Captain Tsubasa, c’était autre chose que l’Equipe de France!

captaintsubasa

Avec la Coupe du monde, les BD consacrées au foot reviennent en force. Mais là où avec Captain Tsubasa on pouvait rêver,  avec les Bleus et l’ex-sélectionneur en vedette, Domenech, on ne peut que rire. Jaune.
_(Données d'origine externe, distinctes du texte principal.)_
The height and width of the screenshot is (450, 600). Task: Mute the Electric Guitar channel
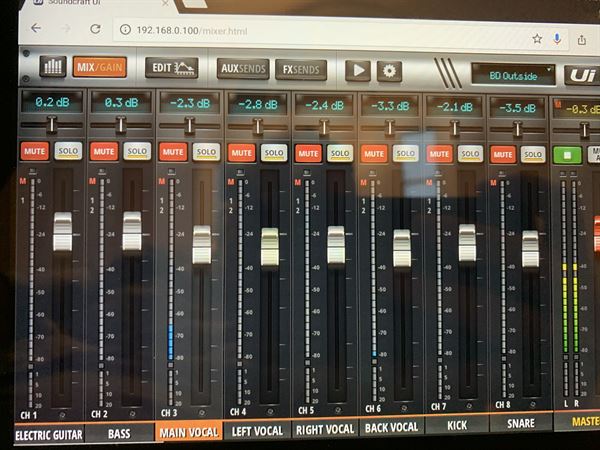[34, 151]
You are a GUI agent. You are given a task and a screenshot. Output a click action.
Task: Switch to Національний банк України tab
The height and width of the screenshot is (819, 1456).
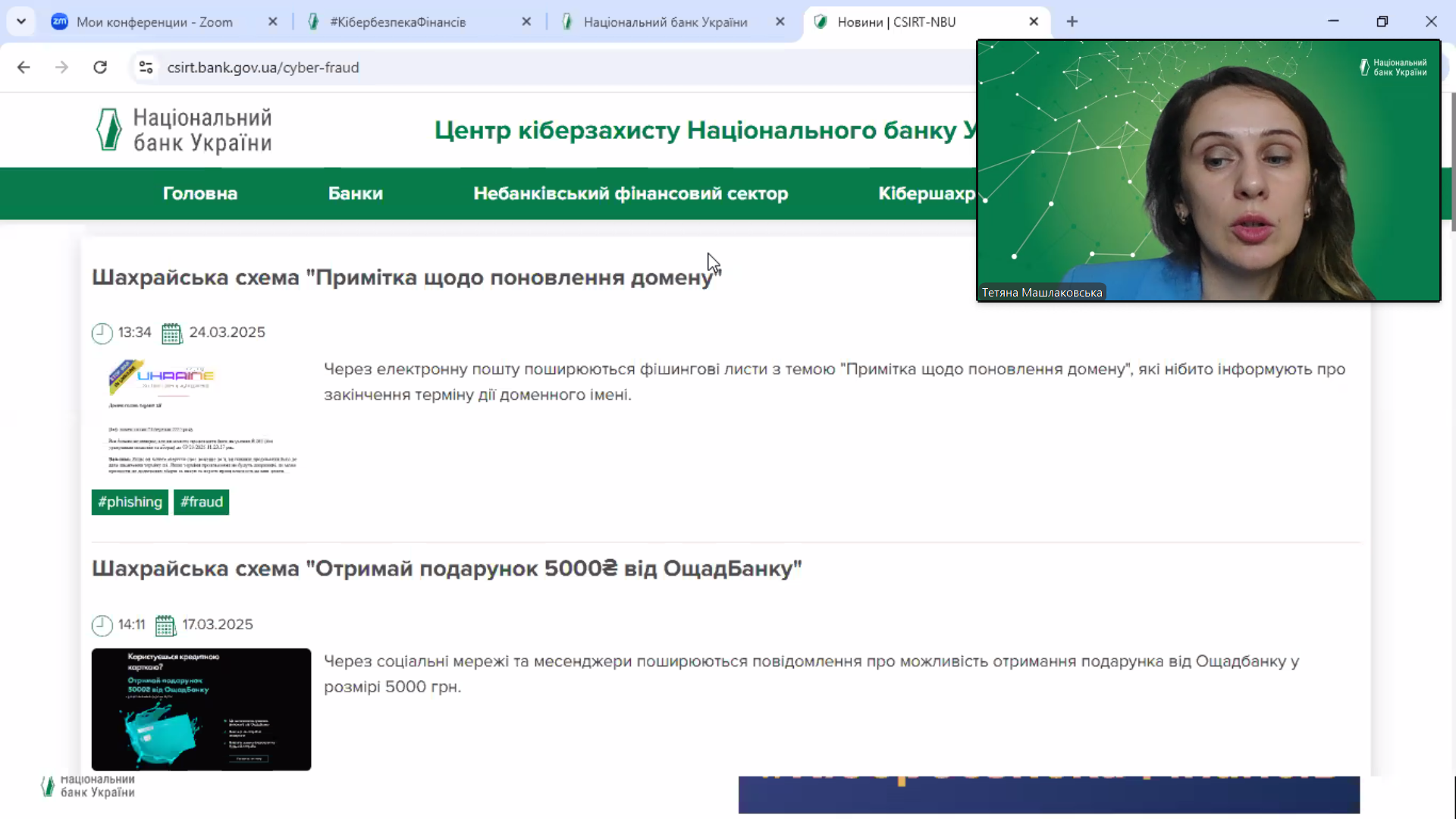665,22
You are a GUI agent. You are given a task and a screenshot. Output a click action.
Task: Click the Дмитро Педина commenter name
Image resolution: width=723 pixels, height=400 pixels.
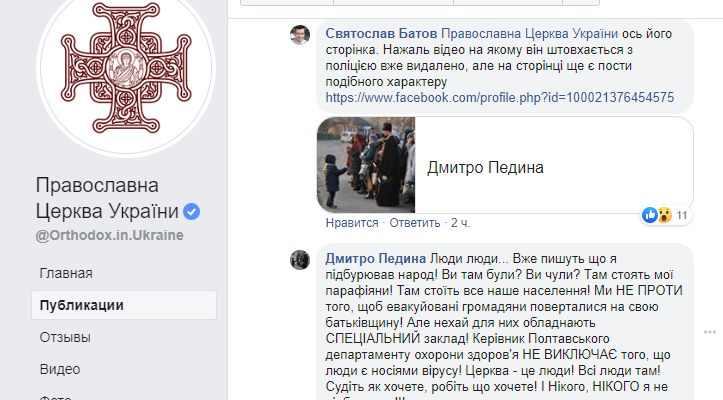pyautogui.click(x=376, y=258)
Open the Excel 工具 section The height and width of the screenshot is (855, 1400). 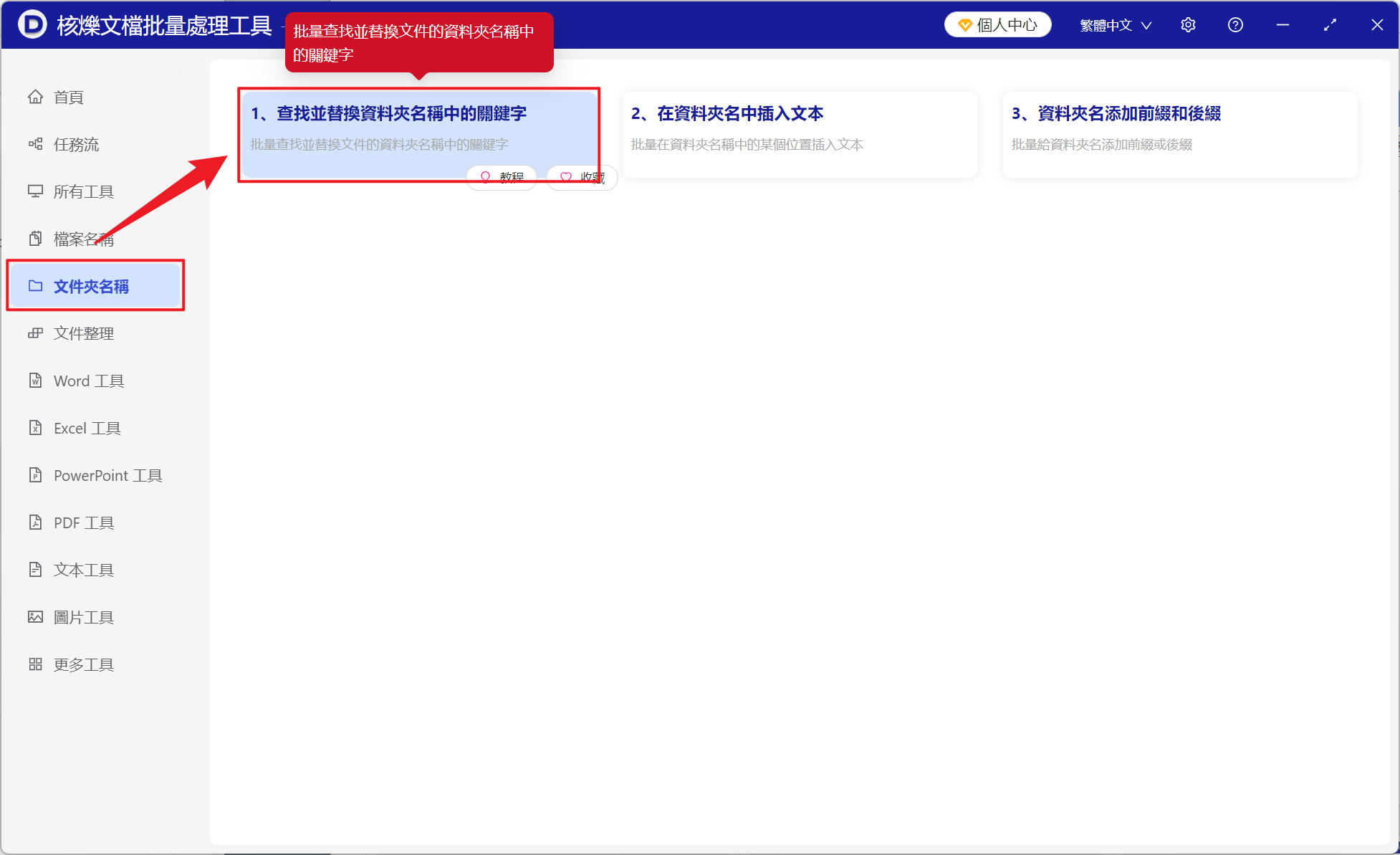pos(87,428)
Depuis deux semaines, la Coupe du monde de football envahit tout, du petit écran, évidemment, au palais de l’Elysée, de manière plus surprenant. La planète Terre semble s’être arrêtée de tourner, s’étant transformée pour un mois en planète Jabulani. Il n’y avait pas de raisons que la bande dessinée échappe au mouvement général. Deux albums, en particulier, sont opportunément sortis pour la Coupe du monde. “Il faut shooter Raymond Domenech” de Micka et Juga et “Banc de Touche” d’Edmond Tourriol, Daniel Fernandez et Albert Carreres. Point commun? Les deux ont pour personnage principal l’ancien sélectionneur de l’équipe de France, Raymond Domenech, comme personnage principal. Si on ajoute à cela la bande dessinée de Faro “En bleu et contre tous“, sortie la veille de l’Euro 2008, et qui fait elle aussi de Raymond un héros de papier, on peut dire que Domenech a particulièrement la cote chez les auteurs de BD. En 1998, Aimé Jacquet n’avait pas eu ce privilège, la principale BD consacrée à la Coupe du monde, “Léo Loden et Jules sauvent la Coupe du monde“, était une aventure centrée sur l’organisation même du tournoi.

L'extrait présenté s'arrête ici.